• **本文抜粋**

<<<<

バーキン、レディ・ディオール、フレッド・ペリーのM12。
今も多くの人を魅了する定番モデルには、華やかで移り気なトレンドの根元でモードの奥底へとダイブするモノの本質が見えてきます。
そんなモード史の名作にフォーカスした企画が今回始まった「名品図鑑」です。
モノのありよう、そして人とモノの関わりの大切な場所を綴る、連載形式の写真エッセイ。

第一回目となる今回取り上げたのはフェラガモの“ヴァラ”パンプスです。

>>>>

• **資料**
<<<<

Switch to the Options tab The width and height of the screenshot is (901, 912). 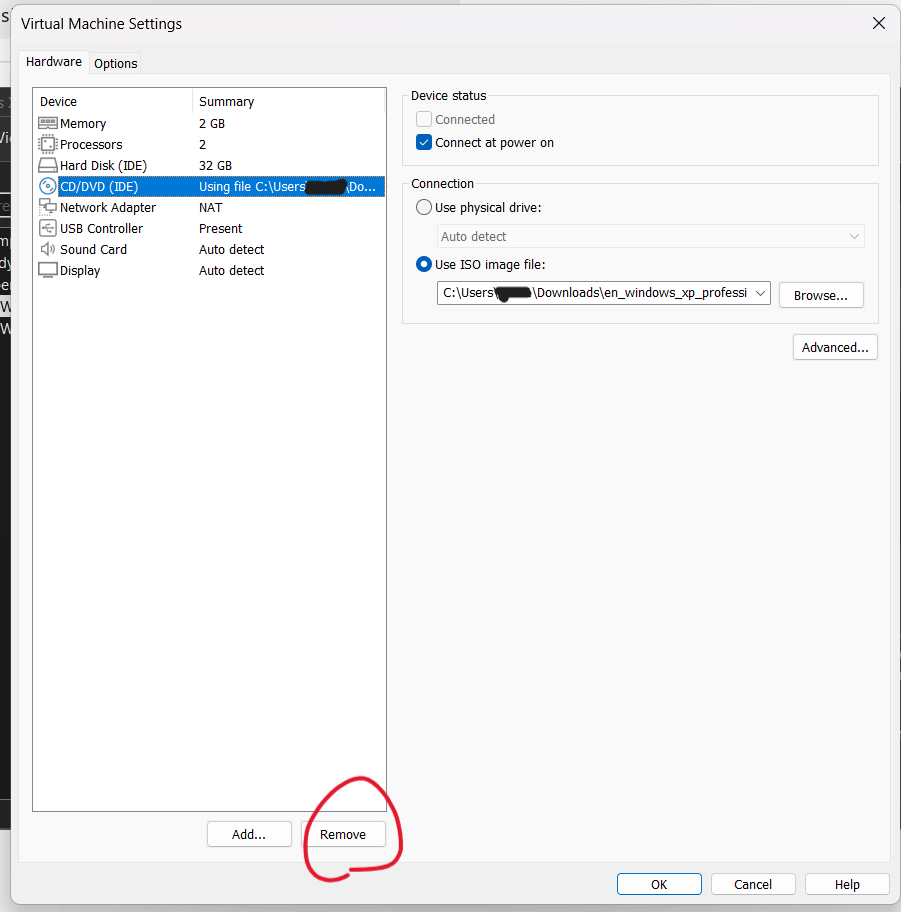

>>>>

• **課題 1**
「名品図鑑」の紹介文によると、連載の第一回目で取り上げられたものは何ですか。
• **課題 2**
「名品図鑑」の紹介文を、最後の文の続きから書き進めてください。

• **解答 1**
フェラガモの“ヴァラ”パンプスです。

• **解答 2**
イタリアン・ラグジュアリーを代表するサルヴァトーレ・フェラガモの名品パンプス。80年の長い歴史をひも解けば、ウエッジソールをはじめとする数々の発明や人体解剖学に基づいた独自のデザイン、貴族やスター達との華々しい交流など多くの伝説が蘇ります。今なお支持されるラウンドトゥのローヒールパンプスは1970年代に履き心地を最優先してつくられたのがその始まり。アッパーにグログランリボンのモチーフ「ヴァラ」を添えたシリーズは今年35周年を迎え、フェラガモの顔として輝き続けています。
「いい靴は素敵なところへ連れてってくれる」とはヨーロッパ発祥とされるロマンティックな名言ですが、とっておきの1足を履いた女性は周囲の目にとてもエレガントに映るもの。このパンプスを前にすると、オシャレな人ほど靴選びに情熱を注ぐのにも納得です。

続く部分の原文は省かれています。